Extract ::
Respiratory Failure in Patients with Pulmonary Fibrosis
Abstract & Commentary
Synopsis: In 2 retrospective series of patients with idiopathic pulmonary fibrosis who developed progressive respiratory failure and were intubated and ventilated in the ICU, only 3 (< 10%) survived, raising the question of whether such management is justified in this condition.
Source: Blivet S, et al. Outcome of patients with idiopathic pulmonary fibrosis admitted to the ICU for respiratory failure. Chest. 2001;120:209-212.
In this paper from Lyon, France, Blivet and associates report the results of a retrospective review of all patients with advanced idiopathic pulmonary fibrosis (IPF) who were admitted to their ICU because of an episode of acute hypoxemic respiratory failure (AHRF) during a 9.5-year period. Fifteen patients (age 64 ± 10 years; 11 men) met entry criteria. The diagnosis of IPF had been established histologically in 7 patients and on the basis of typical clinical, functional, and radiographic features in the remaining 8. Mean duration from diagnosis to ICU admission was 26 ± 28 months, range 1.3-81 months. All 15 patients had previously been treated with corticosteroids, and 11 had been on long-term oxygen therapy prior to the episode of AHRF. At ICU admission, the patients had mean arterial blood gas values of pH 7.32, PCO2 55 mm Hg, and PaO2/FIO2 113 mm Hg.
All 15 patients received ventilatory assistance. Of 5 treated initially with noninvasive positive-pressure ventilation (NPPV), 2 improved and were discharged from the ICU, 1 died during NPPV, and 2 were converted to invasive mechanical ventilation. In all, 12 patients were intubated for ventilatory support, and 2 of them survived to leave the unit. Of the 4 patients who were transferred out of the ICU, 2 died shortly thereafter, 1 was still alive 6 months after discharge, and 1 was lost to follow-up. Causes of death in the ICU were progressive hypoxemia in 8 patients and septic shock in 3. Length of ICU stay in this 15-patient cohort was 13.9 ± 11.2 days.
A similar patient series was reported in the same issue of Chest by Stern and colleagues.1 These investigators performed a 10-year review of all patients with IPF who were intubated and ventilated for acute respiratory failure in their respiratory ICU in Clichy, France. Their review included 23 patients (mean age, 53 years; 19 men) whose diagnoses of IPF had been made mainly on clinical grounds and radiographic imaging studies. These patients had severe disease, with mean total lung capacity of 48% of predicted and diffusing capacity of the lung for CO, 30% of predicted. Twenty-one patients (91%) had received immunosuppressive therapy for IPF, and most were on home oxygen therapy. The patients were severely hypoxemic at the time of admission, with PaO2 59 ± 5 mm Hg on high-concentration mask oxygen, and only 4 had PaO2/FIO2 ratios > 100 mm Hg. With the exception of 1 patient who received a single-lung transplant 6 hours after intubation, the remaining 22 patients all died after 1 hour to 60 days (median, 3 days) of mechanical ventilation.

Source data ::
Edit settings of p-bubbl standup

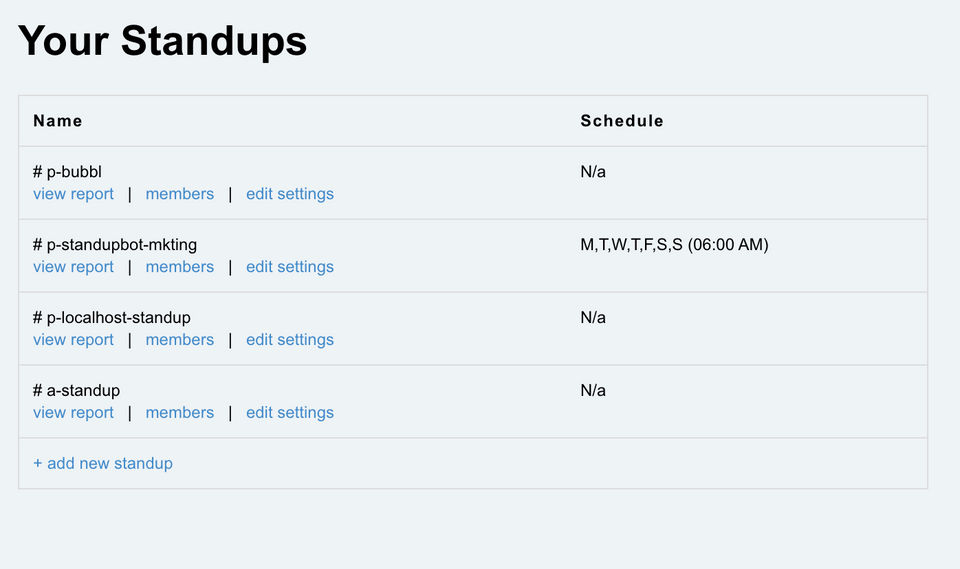(290, 194)
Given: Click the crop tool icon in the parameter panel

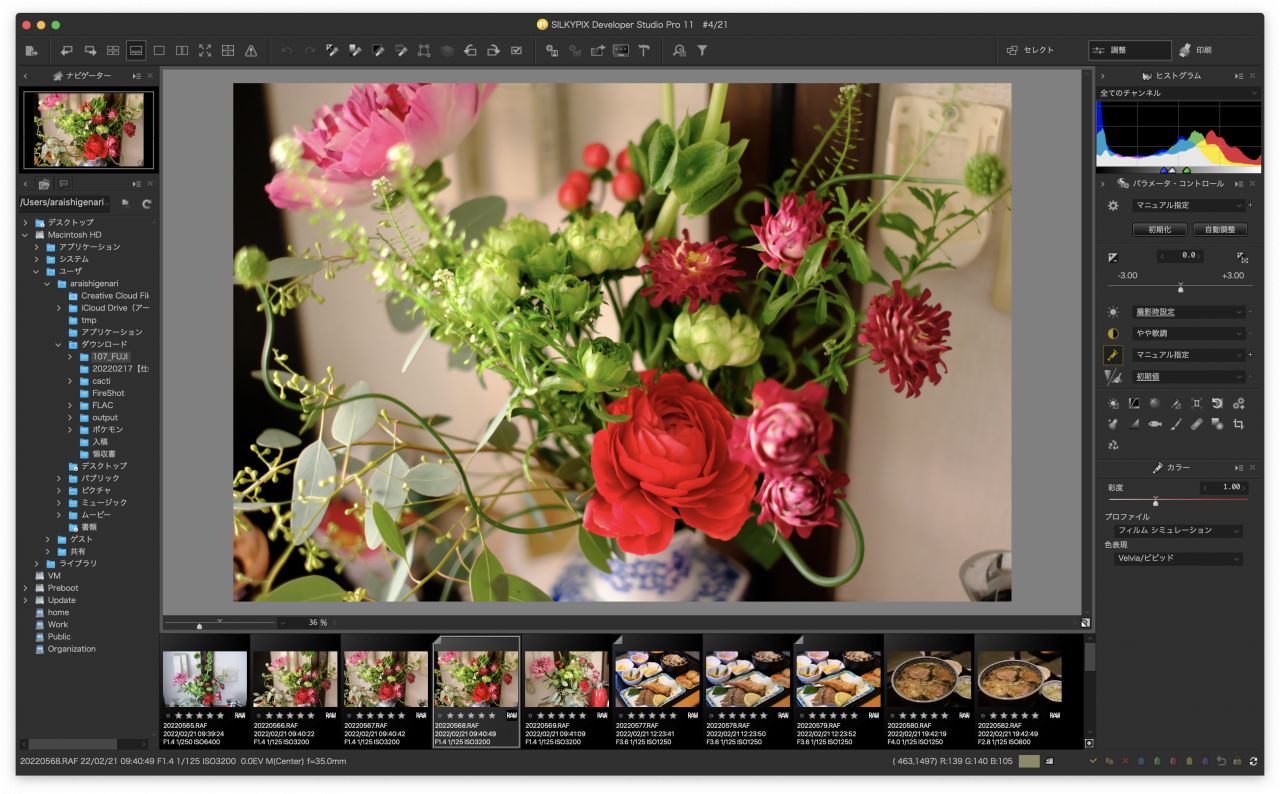Looking at the screenshot, I should point(1238,424).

Work instruction ::
Copy the pulmonary fibrosis commentary between "Respiratory Failure in Patients" and "failure. Chest. 2001;120:209-212.", inclusive, substituting "intensive care unit" for "ICU".

Solution for this task ::
Respiratory Failure in Patients with Pulmonary Fibrosis
Abstract & Commentary
Synopsis: In 2 retrospective series of patients with idiopathic pulmonary fibrosis who developed progressive respiratory failure and were intubated and ventilated in the intensive care unit, only 3 (< 10%) survived, raising the question of whether such management is justified in this condition.
Source: Blivet S, et al. Outcome of patients with idiopathic pulmonary fibrosis admitted to the intensive care unit for respiratory failure. Chest. 2001;120:209-212.